The study, first published as a Reviewed Preprint in eLife and appearing today as the final version, shows that reducing the levels of the protein EMC10 can restore both cellular and cognitive function in mouse and human cell models of 22q11.2 Deletion Syndrome. The editors describe this as an important study, backed by compelling evidence supporting EMC10 reduction as a promising therapeutic strategy.

22q11.2 Deletion Syndrome, also known as DiGeorge syndrome, is a genetic condition present from birth, caused by a small missing section of genetic material on chromosome 22. It affects about 1 in 4,000 births and can lead to a wide range of symptoms, including learning delays, speech difficulties, attention deficit disorders and cleft palate. It is also one of the strongest known genetic risk factors for developing schizophrenia. People with the condition often require lifelong care to monitor and manage symptoms as they arise.

It has been established in mouse models that a group of molecules called microRNAs – which help control gene activity – are disrupted in 22q11.2 Deletion Syndrome. A key effect of this disruption is an increase in the activity of Emc10, a gene which produces the protein Emc10 that plays a role in the biogenesis of membrane proteins. By assisting in the production and assembly of these membrane proteins, Emc10 plays a crucial role in how cells function and interact with their environment. (Note: Emc10 refers to the mouse gene, while the capitalised EMC10 refers to the equivalent human gene. Similarly, Emc10 refers to the protein in mice, whereas EMC10 refers to the protein in humans). The authors have previously shown that reducing levels of Emc10 can reverse certain cognitive symptoms in a mouse model of 22q11.2 Deletion Syndrome.

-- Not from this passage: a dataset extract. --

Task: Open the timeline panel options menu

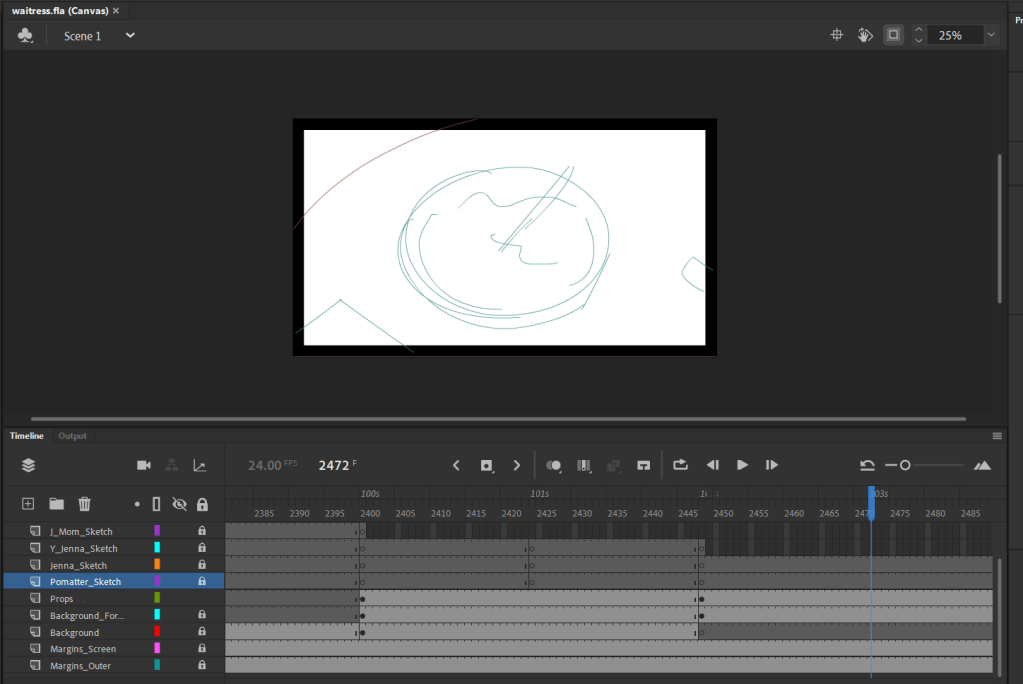Action: click(x=997, y=436)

“Despite its prevalence and serious impact, there are currently no targeted therapies that address the underlying molecular mechanisms of 22q11.2 Deletion Syndrome,” says lead author Martin Lackinger, an Associate Research Scientist at the Mortimer B. Zuckerman Mind Brain and Behavior Institute, Columbia University, New York, US. “We aimed to build on previous findings and test whether EMC10 levels are also increased in human cell models of the condition, and whether reducing EMC10 activity could alleviate the symptoms.”

To test this, the team first created neurons from stem cells taken from people with and without 22q11.2 Deletion Syndrome. Using two methods, one mimicking natural development and one using a gene called NGN2 to rapidly create neurons, they found that brain cells with a 22q11.2 deletion had reduced levels of certain microRNAs, including miR-185, which plays a role in brain development. As expected, this drop in microRNA activity also led to abnormally high levels of EMC10.

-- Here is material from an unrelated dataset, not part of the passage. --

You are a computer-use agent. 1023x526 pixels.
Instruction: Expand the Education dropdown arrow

Mouse models of 22q11.2 Deletion Syndrome show impaired formation of brain dendrites – the short, branched extension of a nerve cell which receives signals from other neurons – a problem that is partially reversed by reduction of Emc10 levels. To test whether the same occurs in human neurons, the researchers used genetic editing tools to reduce EMC10 levels in the 22q11.2 deletion neurons. In untreated neurons from people with 22q11.2 Deletion Syndrome, dendrites were shorter, fewer and less complex. But when EMC10 was reduced, dendritic growth returned to normal levels. Interestingly, neurons with complete EMC10 removal showed even more branching than control neurons, suggesting a strong restorative effect.

The team also measured how well the neurons could signal using calcium—a key messenger in the brain. In the 22q11.2 deletion cells with high EMC10, calcium signalling was weak. But after reducing EMC10, the cells’ calcium response was restored to normal.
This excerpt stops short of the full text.